PROBLEM STATEMENT: Quote everything from the start of the data down to the line containing "(1145, 596)", both ends included.

RECORDS SUPPLIED:
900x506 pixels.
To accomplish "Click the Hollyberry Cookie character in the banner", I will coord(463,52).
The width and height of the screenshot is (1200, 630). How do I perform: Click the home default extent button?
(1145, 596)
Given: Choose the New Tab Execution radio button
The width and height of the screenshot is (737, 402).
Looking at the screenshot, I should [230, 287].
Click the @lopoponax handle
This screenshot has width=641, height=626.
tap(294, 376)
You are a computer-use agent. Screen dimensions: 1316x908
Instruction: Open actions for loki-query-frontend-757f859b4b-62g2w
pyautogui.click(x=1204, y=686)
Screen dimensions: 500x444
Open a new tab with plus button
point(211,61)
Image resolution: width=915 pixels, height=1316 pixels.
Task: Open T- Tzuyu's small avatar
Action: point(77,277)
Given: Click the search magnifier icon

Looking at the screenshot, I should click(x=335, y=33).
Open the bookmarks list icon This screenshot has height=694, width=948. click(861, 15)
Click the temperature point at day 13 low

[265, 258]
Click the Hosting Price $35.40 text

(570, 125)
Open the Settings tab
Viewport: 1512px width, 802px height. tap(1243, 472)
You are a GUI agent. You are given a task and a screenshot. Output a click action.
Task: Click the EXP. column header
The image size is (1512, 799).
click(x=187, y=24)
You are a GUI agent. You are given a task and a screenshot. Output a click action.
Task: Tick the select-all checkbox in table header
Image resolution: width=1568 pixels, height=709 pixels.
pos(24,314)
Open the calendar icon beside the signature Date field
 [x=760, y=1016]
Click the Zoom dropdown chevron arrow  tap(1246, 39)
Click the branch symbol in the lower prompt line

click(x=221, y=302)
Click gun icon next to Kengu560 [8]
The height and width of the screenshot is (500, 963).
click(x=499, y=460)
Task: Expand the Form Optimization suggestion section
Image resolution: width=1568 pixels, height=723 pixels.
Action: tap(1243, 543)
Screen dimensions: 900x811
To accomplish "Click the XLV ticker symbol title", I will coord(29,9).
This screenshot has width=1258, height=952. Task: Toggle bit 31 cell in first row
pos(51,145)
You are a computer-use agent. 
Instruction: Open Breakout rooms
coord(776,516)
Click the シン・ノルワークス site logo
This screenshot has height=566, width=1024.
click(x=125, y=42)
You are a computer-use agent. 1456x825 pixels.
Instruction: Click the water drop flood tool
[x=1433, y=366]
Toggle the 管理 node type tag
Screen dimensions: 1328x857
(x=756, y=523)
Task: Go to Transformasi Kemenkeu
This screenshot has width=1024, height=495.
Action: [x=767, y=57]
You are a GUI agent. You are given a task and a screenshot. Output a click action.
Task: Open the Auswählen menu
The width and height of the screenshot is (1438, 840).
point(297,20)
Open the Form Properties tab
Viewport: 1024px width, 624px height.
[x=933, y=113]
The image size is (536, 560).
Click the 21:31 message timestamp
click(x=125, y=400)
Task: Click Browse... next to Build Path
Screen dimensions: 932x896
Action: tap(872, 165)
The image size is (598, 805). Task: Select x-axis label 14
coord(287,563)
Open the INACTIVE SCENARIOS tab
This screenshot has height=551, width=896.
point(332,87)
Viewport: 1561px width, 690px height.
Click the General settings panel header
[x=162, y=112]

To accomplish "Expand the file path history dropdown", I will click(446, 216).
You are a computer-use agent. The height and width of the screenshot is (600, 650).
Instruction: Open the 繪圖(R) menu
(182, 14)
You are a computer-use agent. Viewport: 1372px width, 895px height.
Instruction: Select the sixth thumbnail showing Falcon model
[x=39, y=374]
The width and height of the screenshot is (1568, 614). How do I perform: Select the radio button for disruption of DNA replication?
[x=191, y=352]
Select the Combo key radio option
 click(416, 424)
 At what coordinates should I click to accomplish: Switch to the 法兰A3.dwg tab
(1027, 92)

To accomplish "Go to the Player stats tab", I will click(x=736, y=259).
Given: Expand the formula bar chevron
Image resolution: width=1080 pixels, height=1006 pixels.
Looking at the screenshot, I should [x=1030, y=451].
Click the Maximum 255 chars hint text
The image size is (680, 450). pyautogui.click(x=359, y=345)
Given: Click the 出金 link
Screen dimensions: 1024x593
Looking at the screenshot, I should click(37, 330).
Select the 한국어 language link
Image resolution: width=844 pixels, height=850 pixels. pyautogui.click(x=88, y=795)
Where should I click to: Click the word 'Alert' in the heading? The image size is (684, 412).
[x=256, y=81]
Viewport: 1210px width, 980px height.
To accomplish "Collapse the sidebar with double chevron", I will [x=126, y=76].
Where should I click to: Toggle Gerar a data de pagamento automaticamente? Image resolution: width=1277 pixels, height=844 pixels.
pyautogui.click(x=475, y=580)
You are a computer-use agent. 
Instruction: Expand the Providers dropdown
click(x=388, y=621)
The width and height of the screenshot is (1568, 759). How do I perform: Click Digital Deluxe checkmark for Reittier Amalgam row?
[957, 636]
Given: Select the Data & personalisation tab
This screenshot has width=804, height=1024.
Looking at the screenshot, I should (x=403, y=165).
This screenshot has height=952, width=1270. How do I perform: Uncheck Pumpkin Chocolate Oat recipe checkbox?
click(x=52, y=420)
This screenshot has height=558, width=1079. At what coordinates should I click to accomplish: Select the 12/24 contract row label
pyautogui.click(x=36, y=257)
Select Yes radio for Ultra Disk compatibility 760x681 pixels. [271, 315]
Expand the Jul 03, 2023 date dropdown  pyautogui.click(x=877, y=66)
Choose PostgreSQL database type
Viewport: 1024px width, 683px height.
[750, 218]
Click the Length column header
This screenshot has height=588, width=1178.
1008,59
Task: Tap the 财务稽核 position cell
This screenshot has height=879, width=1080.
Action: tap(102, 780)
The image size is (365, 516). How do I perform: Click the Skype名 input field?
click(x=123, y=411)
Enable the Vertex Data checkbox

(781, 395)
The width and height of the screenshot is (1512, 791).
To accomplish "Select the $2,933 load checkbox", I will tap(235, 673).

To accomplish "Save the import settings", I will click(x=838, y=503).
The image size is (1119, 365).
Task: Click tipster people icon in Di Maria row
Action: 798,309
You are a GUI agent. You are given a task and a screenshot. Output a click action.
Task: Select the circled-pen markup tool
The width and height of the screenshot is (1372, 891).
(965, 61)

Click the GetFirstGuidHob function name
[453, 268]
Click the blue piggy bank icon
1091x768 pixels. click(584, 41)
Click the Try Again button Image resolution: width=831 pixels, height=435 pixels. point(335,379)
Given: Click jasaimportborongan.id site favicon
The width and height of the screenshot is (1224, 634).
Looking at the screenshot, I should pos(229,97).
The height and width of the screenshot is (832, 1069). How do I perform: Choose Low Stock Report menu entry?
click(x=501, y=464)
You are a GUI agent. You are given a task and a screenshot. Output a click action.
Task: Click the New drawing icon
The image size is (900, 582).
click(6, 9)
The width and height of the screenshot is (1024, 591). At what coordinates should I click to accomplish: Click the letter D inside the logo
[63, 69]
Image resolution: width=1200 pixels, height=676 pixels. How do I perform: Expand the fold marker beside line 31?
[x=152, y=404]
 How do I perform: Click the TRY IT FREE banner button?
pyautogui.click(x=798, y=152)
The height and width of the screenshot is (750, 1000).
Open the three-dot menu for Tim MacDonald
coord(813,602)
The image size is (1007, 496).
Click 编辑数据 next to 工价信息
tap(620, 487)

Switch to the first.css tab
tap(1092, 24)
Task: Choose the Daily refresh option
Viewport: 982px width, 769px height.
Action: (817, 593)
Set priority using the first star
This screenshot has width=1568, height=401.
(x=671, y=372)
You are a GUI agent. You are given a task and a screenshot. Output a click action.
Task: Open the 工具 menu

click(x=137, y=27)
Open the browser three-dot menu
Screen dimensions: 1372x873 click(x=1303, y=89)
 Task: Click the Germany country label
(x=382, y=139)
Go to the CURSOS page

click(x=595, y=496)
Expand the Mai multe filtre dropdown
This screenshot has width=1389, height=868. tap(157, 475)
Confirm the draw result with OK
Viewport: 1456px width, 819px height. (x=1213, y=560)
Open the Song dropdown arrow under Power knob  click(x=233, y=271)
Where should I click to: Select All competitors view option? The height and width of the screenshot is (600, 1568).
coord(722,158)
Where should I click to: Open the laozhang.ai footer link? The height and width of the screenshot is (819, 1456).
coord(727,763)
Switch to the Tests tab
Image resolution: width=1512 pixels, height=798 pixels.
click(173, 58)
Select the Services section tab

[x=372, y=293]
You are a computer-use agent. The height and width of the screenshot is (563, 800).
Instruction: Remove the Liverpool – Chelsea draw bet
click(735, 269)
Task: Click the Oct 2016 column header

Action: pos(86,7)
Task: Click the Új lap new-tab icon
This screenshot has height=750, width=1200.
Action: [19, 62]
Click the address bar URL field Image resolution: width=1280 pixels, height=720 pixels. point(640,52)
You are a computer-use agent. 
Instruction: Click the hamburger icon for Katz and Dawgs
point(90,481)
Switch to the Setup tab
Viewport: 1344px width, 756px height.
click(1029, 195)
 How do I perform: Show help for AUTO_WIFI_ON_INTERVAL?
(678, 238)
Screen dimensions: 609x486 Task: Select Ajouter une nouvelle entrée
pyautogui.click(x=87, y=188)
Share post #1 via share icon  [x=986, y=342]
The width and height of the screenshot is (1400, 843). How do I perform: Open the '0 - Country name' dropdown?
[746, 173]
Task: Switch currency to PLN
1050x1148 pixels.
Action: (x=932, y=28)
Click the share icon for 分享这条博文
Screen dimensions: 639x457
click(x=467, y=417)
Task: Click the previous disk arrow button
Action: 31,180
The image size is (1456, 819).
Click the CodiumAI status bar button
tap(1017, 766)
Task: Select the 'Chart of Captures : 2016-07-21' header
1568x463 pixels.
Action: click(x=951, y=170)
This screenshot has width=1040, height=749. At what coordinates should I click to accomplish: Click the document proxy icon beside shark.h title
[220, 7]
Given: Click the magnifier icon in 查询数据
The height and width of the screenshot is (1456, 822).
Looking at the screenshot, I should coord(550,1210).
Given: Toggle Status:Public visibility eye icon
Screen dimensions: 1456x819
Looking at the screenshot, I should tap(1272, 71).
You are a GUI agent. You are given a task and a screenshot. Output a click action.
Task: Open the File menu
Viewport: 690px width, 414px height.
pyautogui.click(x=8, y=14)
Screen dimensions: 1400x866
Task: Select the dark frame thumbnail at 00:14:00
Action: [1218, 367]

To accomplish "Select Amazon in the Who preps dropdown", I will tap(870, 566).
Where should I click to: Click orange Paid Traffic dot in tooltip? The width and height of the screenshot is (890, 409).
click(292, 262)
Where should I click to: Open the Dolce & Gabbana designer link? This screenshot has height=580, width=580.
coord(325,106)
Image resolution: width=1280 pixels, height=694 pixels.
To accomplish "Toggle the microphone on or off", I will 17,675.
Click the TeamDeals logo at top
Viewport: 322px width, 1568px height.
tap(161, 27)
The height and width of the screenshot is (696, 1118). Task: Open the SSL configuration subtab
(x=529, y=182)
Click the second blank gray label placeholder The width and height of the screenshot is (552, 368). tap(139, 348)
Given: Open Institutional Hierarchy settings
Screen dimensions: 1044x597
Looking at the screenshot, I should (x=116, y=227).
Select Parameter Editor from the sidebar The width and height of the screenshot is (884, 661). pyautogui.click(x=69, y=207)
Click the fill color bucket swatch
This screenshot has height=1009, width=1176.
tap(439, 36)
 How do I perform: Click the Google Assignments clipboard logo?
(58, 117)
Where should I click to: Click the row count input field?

OUTPUT OF THE TASK:
900x506 pixels.
To accomplish "Click the Hollyberry Cookie character in the banner", I will coord(463,52).
The width and height of the screenshot is (1200, 630). How do I perform: Click the home default extent button?
(1145, 596)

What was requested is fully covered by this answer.